Im heutigen Posting geht es mal um einen etwas anderen Helfer im Badezimmer. Keine Schere, kein rostfreies Pinzettchen oder eine Feile, nein. Heute geht es um eine Handwerkerbürste. Du bist kein Handwerker? Egal, sowas kann man immer brauchen, glaub’ mir. Jeder streicht mal ein Zimmer, werkelt im Garten oder veranstaltet eine andere Dreckelei, die danach einer allumfassenden Säuberung bedarf.

 

Qual der Wahl

Das Modell von remos präsentiert sich in zweifacher Ausführung. Beide Modelle sind mit einem bequem in der Hand liegenden Holzgriff ausgestattet und unterscheiden sich lediglich beim Material der Borsten. Robuste Wildschwein- oder Kunststoffborsten erfüllen ihren Zweck aber zu gleichem Teil. Ich persönlich habe mich in diesem Fall für die Bürste mit den Nylonborsten entschieden. Das hat keine ethischen, sondern eigentlich nur ästhetische Gründe. Ja, ich bin ein Augenmensch und mir haben die weißen Borsten einfach besser gefallen 🙂

 

Nun ist es egal, ob man seine Fingernägel säubert oder die Haut, die Bürste ist auch im nassen Zustand noch gut zu greifen und rutscht nicht aus der Hand. Die Borsten sind auch nach mehrmaliger Verwendung noch einwandfrei und lassen sich auch danach einfach und problemlos reinigen.


 

Viel Liebe für’s Naturprodukt

Nachdem der Griff aus Holz gefertigt ist, ist es wichtig ihn, nicht in Nässe liegen zu lassen. Entscheidet man sich für die hochwertigen Wildschweinborsten, sollten diese auch von Zeit zu Zeit etwas aufwendiger gereinigt werden. Dabei einfach ein mildes Shampoo in warmem Wasser auflösen und die Borsten darin auswaschen.

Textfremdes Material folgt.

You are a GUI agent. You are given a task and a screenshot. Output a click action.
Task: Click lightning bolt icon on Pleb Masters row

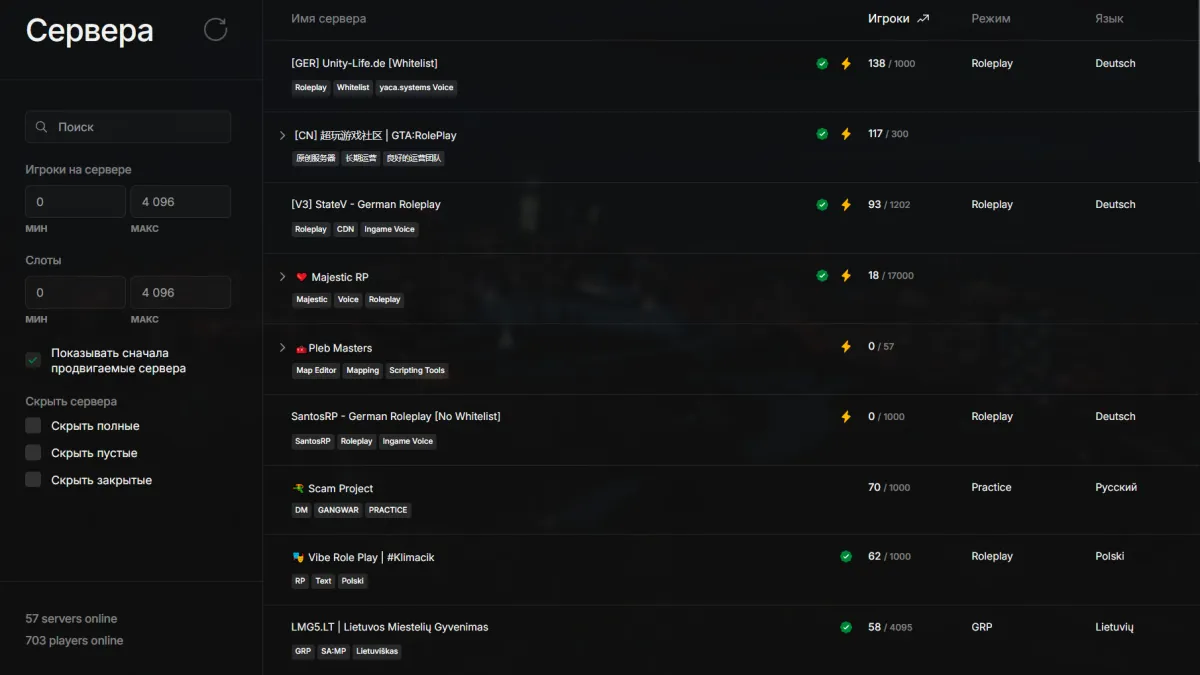point(846,347)
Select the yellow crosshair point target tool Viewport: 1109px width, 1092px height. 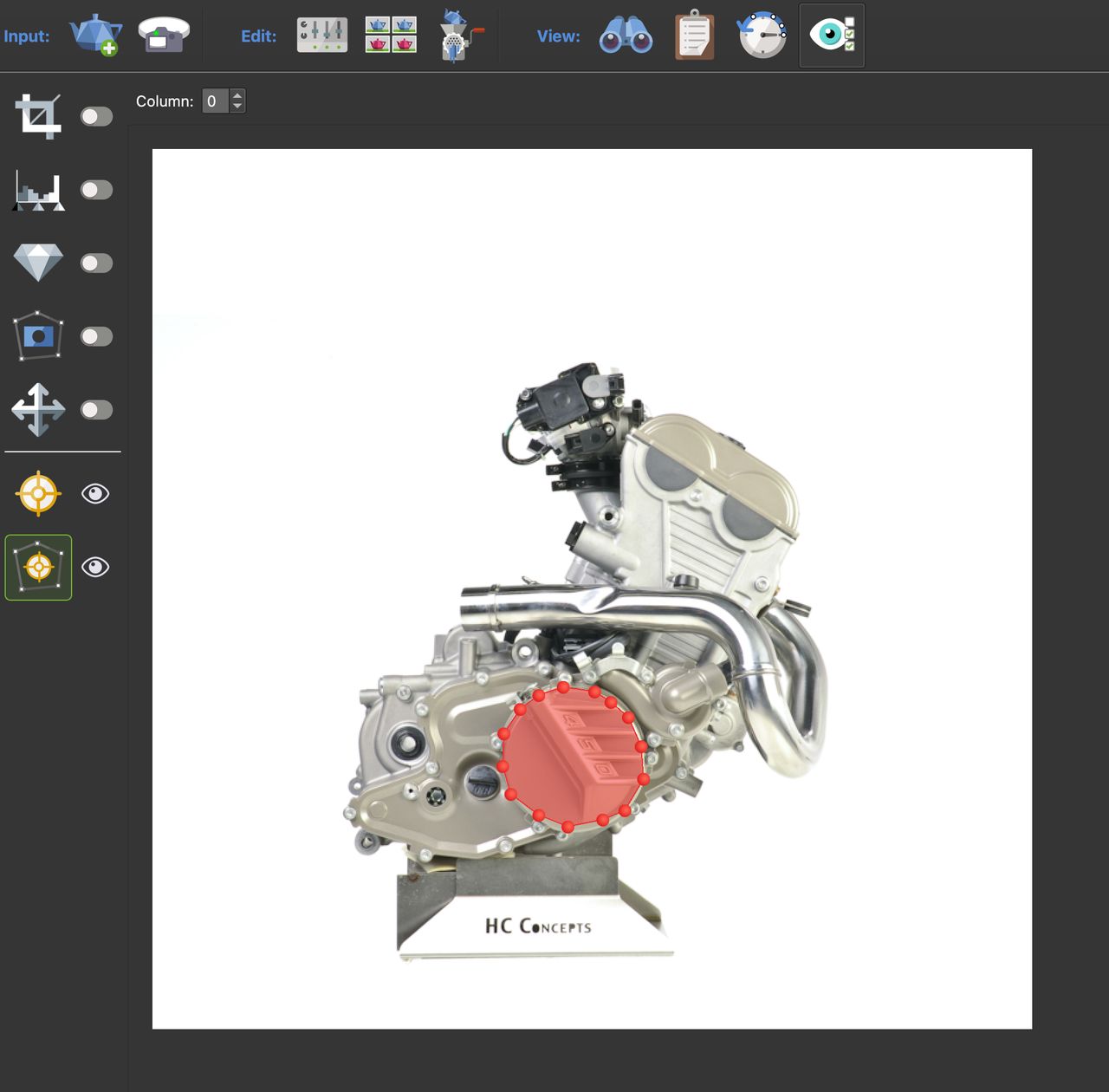[38, 494]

Vorsicht ist allerdings geboten: Das Wasser sollte nur 2/3 der Borste bedecken, da sich die Borsten sonst aus der Verankerung lösen können. Ebenfalls kann es sein, dass gelegentlich beim Gebrauch mal eine Borste oder zwei im Waschbecken zu finden sind. Dies ist allerdings normal und lässt sich auch auf das Naturprodukt zurückführen. In der Natur ist eben alles einzigartig . Sind die Borsten gesäubert, sollte die Handwerkerbürste mit dem Holz nach oben an einem trockenen und warmen Ort trockenen. Fertig!

 

Fazit

Um ehrlich zu sein ist eine Handwerkerbürste nicht das, was seit Jahren auf meinem Wunschzettel zu Weihnachten stand, aber ich muss zugeben, dass ich sie in meinem Badezimmer nicht mehr missen möchte. Auch wenn ich durch meinen, an den Computer gebunden Job, nicht übermäßig dreckige Hände davontrage, ist es ein wohltuendes Gefühl manchmal einfach zu Schrubben. Die Handwerkerbürste mit Nylonborsten liegt mit einem Preis von 9,90 € durchaus im Bereich des möglichen und zahlt sich hundert Mal wieder aus. Das Modell mit den Wildschweinborste kostet 11,90€.